(Data for processing)
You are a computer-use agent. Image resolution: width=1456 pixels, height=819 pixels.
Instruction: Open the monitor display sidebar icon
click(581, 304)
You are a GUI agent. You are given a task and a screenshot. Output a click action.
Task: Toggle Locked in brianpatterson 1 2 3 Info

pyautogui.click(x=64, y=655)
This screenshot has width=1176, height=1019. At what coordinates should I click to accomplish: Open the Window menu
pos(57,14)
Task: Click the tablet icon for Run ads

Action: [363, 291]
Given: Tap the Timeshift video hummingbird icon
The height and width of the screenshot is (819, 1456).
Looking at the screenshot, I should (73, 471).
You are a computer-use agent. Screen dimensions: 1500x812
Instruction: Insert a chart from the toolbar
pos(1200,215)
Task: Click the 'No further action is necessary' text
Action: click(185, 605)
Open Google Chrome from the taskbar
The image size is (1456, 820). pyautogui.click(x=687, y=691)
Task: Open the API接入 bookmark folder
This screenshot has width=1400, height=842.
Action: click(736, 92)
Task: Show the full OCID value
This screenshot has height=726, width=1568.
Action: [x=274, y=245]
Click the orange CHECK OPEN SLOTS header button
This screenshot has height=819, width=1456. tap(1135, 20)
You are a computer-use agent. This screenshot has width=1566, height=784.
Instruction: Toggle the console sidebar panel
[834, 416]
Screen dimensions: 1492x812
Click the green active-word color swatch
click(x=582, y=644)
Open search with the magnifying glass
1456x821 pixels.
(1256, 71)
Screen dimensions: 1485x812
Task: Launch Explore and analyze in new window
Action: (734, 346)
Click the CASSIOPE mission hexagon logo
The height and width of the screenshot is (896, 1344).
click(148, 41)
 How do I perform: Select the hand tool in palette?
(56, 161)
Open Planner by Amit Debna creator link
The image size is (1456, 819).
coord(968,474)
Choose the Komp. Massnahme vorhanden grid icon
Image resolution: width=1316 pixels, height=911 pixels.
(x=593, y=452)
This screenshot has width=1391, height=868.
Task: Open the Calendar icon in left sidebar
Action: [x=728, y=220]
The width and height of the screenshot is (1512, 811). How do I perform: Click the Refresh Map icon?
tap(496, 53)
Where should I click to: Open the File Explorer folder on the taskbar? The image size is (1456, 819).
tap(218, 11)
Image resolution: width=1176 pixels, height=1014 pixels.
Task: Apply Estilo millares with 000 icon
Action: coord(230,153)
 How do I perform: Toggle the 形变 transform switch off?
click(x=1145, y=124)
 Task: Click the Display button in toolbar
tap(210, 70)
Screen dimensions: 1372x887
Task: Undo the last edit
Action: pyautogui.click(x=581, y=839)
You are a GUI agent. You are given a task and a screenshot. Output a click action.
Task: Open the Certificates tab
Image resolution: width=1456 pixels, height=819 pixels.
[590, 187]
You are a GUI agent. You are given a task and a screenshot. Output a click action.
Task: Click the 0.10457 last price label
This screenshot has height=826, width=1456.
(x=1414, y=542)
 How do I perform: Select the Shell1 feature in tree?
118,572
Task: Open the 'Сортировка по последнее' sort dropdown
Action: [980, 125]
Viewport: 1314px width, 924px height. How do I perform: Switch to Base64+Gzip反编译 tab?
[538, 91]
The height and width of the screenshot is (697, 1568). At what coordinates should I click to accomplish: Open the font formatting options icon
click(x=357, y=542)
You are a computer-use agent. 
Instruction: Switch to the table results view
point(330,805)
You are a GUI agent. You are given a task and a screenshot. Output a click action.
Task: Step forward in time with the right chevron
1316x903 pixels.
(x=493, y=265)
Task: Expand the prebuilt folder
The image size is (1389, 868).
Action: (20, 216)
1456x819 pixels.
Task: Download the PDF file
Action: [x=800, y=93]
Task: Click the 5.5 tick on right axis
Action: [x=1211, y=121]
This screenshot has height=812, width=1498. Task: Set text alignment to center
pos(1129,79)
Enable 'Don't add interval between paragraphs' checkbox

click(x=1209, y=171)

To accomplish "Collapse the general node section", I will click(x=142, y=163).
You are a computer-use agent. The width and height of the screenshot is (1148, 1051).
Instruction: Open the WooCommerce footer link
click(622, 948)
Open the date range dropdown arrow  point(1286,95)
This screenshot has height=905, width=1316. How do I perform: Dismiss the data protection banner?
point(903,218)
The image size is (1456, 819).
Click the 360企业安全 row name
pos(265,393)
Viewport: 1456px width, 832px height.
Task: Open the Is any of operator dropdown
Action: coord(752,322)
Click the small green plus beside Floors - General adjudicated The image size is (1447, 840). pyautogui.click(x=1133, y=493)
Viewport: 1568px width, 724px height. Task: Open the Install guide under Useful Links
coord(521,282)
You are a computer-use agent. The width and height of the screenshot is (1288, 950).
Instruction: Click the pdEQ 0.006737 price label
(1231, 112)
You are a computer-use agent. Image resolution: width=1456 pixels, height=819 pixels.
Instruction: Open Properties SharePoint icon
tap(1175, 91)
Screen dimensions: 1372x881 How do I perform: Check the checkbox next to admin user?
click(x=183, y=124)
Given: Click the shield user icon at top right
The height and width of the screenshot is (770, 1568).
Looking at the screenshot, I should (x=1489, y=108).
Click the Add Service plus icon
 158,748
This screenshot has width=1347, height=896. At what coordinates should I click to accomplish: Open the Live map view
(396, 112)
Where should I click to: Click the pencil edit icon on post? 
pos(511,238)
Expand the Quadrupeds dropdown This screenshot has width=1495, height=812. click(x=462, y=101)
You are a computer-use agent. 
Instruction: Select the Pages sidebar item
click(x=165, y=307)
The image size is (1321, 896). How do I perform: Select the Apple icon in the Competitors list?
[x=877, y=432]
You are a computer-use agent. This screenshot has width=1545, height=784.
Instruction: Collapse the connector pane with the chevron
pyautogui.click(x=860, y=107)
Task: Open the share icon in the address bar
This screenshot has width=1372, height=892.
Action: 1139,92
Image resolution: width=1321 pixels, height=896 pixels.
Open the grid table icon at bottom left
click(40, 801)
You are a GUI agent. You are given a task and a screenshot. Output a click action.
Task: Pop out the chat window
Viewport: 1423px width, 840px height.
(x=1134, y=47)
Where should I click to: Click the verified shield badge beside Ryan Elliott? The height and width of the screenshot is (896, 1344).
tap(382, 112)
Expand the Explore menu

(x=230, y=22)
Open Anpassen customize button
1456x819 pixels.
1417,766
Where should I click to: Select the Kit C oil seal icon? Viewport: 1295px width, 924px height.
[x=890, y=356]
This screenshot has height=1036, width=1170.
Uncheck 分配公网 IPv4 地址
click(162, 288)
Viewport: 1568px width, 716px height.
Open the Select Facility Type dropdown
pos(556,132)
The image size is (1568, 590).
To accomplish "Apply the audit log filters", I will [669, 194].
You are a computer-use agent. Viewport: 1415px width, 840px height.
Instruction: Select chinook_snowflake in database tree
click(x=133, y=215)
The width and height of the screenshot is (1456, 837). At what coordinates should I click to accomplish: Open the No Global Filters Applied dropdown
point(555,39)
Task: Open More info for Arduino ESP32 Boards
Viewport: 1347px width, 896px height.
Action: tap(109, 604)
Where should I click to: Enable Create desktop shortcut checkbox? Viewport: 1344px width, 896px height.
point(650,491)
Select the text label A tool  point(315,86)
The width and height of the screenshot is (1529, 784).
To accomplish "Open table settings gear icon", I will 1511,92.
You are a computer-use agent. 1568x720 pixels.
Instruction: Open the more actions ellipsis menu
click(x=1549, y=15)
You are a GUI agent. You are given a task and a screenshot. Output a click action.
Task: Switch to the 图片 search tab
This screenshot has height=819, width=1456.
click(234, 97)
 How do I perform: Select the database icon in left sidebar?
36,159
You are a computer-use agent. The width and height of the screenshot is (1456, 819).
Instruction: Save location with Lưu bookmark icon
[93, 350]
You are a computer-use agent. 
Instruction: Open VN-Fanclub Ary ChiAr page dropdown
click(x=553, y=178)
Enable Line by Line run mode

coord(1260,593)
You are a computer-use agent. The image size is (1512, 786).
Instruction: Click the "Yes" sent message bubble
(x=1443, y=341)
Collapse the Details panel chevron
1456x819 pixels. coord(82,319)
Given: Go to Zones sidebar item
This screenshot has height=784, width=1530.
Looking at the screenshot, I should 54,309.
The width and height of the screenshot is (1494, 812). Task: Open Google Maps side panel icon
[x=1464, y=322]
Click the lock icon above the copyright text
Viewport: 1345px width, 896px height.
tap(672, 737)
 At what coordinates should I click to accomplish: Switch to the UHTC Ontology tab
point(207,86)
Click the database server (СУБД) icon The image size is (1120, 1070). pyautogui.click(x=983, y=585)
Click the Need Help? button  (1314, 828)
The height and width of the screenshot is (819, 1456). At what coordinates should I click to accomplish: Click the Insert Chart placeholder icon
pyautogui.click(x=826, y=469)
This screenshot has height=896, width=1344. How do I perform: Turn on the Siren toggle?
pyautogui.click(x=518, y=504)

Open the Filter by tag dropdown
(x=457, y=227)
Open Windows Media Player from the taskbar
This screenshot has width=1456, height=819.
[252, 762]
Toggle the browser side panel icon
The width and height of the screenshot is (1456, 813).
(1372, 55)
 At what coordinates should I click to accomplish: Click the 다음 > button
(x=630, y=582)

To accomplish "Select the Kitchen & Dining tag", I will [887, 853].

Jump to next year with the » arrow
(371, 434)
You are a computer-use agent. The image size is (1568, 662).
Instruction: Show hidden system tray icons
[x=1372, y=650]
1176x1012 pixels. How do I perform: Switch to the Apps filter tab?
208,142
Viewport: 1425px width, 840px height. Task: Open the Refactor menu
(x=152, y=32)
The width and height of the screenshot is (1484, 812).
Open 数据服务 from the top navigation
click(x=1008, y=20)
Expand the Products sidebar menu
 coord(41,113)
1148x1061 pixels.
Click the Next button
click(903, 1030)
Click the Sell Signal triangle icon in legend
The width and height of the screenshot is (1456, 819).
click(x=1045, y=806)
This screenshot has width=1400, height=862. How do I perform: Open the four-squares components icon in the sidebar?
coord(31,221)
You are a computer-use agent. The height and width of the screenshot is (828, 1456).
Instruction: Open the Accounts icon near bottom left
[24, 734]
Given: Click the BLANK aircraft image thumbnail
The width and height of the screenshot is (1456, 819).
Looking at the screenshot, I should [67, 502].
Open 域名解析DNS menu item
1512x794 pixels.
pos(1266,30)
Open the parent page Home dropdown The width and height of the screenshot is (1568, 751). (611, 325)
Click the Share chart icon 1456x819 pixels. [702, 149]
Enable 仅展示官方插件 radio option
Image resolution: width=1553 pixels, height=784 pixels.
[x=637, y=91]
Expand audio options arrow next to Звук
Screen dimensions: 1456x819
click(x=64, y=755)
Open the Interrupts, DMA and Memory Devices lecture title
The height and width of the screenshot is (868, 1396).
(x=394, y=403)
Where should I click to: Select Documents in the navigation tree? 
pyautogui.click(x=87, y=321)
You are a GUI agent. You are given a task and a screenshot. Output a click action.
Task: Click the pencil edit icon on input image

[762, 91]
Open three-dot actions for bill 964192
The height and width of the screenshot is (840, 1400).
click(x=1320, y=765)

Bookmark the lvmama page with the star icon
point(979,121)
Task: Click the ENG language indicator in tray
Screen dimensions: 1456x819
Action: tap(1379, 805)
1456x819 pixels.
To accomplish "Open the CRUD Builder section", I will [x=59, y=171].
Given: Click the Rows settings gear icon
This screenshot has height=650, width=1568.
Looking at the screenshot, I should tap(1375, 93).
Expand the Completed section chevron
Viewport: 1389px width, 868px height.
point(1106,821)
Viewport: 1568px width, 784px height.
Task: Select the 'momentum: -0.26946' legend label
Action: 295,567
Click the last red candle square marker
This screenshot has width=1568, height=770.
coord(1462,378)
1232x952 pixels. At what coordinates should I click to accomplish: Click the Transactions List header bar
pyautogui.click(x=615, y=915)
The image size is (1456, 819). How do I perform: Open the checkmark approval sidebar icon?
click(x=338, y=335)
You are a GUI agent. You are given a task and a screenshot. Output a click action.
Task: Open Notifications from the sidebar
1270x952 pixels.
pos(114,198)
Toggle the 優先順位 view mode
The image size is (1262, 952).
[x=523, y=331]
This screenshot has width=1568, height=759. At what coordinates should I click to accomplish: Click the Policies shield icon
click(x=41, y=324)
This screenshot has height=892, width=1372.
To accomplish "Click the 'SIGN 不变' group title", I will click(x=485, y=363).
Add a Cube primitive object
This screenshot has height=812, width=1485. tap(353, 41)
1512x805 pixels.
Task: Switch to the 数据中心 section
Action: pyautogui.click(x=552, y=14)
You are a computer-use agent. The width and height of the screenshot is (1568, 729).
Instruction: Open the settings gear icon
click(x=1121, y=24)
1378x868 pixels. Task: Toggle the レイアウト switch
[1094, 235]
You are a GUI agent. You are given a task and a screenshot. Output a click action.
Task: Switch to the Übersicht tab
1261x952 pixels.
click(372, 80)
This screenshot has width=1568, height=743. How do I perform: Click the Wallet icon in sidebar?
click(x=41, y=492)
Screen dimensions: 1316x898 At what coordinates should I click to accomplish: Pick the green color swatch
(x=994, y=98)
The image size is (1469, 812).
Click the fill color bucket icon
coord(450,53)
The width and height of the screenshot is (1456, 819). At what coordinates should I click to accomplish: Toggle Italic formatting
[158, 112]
(End Data for processing)
** Task to complete **
Would you output, from the records above, exactly the run of lines that starts at the line containing "This screenshot has width=1400, height=842." and ends at the line containing "Click the CASSIOPE mission hexagon logo", and only that run?

** Solution to this task **
This screenshot has width=1400, height=842.
Action: click(736, 92)
Task: Show the full OCID value
This screenshot has height=726, width=1568.
Action: [x=274, y=245]
Click the orange CHECK OPEN SLOTS header button
This screenshot has height=819, width=1456. tap(1135, 20)
You are a computer-use agent. This screenshot has width=1566, height=784.
Instruction: Toggle the console sidebar panel
[834, 416]
Screen dimensions: 1492x812
Click the green active-word color swatch
click(x=582, y=644)
Open search with the magnifying glass
1456x821 pixels.
(1256, 71)
Screen dimensions: 1485x812
Task: Launch Explore and analyze in new window
Action: (734, 346)
Click the CASSIOPE mission hexagon logo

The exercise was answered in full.